Une grande partie de cette situation découle du vieillissement de la population. Les dépenses de retraite de l'État devraient passer de 5 % à environ 9 % du PIB, principalement sous l'effet du triple verrou — le mécanisme garantissant que la retraite de l'État augmente chaque année du taux le plus élevé entre l'inflation, la croissance des salaires moyens ou 2,5 % — tandis que les dépenses de santé devraient passer de 8 % à 13 % du PIB d'ici 2075-76. Dans presque tous les scénarios modélisés par l'OBR, le résultat est la même trajectoire ascendante.

Cependant, ces projections pourraient même s'avérer optimistes. L'OBR a reconnu dans ses propres publications que ses prévisions tendent à devenir plus rassurantes plus on s'éloigne dans le temps, ce qui signifie que la réalité pourrait bien être pire.

Un défi que Burnham ne peut ignorer

Burnham n'a pas accumulé cette dette lui-même — il n'est au pouvoir que depuis deux semaines. Pourtant, il est déjà en passe de présider à l'une des pires factures d'intérêts de la dette de tous les Premier ministres jamais enregistrés. Chaque prédécesseur depuis la crise financière a offert la même reassurance : la dette se stabilisera une fois la croissance revenue, une fois la prochaine série de réformes mise en œuvre, une fois que les chiffres s'arrangeront d'eux-mêmes. Le résultat a été systématiquement décevant.

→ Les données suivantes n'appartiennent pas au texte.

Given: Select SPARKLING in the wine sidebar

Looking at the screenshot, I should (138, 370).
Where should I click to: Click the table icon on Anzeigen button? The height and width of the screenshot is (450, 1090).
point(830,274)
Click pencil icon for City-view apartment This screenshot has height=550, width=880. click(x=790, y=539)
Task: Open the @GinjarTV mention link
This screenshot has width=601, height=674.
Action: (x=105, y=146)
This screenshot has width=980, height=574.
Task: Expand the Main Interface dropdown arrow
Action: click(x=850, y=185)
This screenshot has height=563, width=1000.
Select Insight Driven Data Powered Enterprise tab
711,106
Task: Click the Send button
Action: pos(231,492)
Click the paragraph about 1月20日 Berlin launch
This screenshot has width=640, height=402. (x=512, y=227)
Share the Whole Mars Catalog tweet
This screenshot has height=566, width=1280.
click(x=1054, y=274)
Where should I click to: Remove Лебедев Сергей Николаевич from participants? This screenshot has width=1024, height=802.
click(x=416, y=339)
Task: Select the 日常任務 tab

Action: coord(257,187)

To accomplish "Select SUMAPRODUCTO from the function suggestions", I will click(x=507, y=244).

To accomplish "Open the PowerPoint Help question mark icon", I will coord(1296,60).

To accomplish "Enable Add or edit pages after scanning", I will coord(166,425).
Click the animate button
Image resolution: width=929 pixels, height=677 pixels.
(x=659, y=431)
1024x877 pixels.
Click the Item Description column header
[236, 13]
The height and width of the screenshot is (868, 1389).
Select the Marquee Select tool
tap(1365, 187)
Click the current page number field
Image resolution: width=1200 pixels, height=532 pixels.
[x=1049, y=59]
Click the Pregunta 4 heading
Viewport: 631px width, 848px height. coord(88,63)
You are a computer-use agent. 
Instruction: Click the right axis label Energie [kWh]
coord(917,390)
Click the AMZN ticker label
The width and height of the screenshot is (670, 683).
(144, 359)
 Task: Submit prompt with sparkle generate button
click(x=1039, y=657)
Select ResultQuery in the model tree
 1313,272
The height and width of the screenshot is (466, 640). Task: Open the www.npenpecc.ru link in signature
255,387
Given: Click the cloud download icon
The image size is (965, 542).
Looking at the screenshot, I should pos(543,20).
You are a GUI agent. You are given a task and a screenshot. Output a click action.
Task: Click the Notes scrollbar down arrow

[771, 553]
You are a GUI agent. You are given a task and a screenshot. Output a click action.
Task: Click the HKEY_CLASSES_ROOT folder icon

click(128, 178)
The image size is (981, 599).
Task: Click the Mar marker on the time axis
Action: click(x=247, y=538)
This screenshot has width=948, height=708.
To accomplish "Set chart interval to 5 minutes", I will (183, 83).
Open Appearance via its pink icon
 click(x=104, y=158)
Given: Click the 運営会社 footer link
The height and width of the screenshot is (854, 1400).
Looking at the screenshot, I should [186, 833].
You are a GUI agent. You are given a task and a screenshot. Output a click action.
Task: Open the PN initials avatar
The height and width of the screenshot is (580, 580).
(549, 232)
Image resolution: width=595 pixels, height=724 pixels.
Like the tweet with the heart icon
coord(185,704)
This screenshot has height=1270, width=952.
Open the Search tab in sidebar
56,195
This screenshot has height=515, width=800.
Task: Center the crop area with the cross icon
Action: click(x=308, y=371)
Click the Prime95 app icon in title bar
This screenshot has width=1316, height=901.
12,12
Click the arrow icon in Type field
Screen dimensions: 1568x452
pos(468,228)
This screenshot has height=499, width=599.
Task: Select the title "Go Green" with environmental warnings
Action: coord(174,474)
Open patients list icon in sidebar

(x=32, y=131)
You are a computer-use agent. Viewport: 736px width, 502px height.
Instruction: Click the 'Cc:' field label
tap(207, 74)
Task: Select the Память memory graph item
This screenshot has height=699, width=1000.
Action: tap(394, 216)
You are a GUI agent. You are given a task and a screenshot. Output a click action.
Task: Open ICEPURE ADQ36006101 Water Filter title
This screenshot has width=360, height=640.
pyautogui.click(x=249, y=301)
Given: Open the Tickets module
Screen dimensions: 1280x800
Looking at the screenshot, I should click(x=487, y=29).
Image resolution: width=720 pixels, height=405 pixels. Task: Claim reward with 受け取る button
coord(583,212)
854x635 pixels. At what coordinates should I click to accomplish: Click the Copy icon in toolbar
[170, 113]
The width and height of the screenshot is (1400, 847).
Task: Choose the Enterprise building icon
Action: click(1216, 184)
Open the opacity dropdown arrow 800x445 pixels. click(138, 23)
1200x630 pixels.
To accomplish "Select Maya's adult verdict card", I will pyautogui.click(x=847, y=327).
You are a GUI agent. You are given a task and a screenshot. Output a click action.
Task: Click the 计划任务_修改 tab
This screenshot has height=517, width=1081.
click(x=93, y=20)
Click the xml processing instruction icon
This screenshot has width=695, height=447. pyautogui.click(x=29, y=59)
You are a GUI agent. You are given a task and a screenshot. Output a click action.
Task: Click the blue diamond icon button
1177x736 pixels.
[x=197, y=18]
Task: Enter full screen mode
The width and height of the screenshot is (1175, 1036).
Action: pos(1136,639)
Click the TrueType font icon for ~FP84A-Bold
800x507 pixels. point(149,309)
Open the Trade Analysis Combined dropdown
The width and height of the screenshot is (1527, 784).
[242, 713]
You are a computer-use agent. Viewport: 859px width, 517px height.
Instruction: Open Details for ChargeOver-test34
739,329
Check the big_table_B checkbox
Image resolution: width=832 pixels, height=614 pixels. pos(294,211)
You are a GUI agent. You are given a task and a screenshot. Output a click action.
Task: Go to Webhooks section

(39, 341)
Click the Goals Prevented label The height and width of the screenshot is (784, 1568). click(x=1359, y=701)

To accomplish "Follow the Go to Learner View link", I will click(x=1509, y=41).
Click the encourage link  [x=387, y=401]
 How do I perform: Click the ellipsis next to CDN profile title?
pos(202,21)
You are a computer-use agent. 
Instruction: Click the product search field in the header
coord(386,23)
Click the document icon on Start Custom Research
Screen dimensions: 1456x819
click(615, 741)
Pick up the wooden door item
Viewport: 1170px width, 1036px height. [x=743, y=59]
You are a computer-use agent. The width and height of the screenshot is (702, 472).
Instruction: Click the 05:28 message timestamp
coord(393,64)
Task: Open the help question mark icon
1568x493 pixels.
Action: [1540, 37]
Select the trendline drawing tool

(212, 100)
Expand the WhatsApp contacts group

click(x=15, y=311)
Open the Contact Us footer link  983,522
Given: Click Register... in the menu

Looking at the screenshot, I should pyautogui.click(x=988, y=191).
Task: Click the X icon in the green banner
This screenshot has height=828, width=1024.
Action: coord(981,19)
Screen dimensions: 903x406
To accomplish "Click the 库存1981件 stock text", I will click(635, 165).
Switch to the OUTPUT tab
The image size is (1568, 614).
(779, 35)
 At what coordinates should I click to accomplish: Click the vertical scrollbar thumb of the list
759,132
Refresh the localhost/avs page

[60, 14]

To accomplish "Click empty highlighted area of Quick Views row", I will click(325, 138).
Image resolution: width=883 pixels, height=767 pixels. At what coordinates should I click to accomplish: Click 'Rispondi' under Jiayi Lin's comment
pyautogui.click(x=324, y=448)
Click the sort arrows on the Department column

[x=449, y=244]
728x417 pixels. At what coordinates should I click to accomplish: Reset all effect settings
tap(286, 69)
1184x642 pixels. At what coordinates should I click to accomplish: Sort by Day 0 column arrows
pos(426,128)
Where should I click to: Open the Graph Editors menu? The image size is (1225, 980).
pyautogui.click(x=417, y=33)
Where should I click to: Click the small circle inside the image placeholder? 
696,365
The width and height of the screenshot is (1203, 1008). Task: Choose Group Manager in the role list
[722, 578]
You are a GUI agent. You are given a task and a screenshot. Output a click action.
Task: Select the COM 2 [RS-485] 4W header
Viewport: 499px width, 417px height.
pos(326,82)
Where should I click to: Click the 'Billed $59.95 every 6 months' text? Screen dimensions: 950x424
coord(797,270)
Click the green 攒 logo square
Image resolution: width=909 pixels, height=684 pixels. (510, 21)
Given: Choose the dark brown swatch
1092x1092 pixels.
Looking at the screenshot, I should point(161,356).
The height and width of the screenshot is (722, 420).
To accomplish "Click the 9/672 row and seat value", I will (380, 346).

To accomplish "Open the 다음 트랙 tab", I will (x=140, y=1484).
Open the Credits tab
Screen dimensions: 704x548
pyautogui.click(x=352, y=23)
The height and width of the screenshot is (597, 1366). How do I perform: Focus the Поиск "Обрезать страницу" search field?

L'ampleur de la facture de service réduit également les marges de manœuvre budgétaires disponibles pour tout gouvernement. Lorsque les seuls paiements d'intérêts consomment plus que les dépenses de défense ou d'éducation, la marge pour financer de nouvelles priorités — qu'il s'agisse d'infrastructures, de services publics ou de réductions d'impôts — se réduit en conséquence, quel que soit le parti qui occupe le 10 Downing Street.

Si le Premier ministre est sérieux au sujet du rééquilibrage de l'économie, s'attaquer à la dette nationale doit figurer en tête de son agenda. Ne pas le faire rendra la réalisation de ses autres objectifs économiques herculéenne.

Anne Strickland est chercheuse à la Taxpayers' Alliance.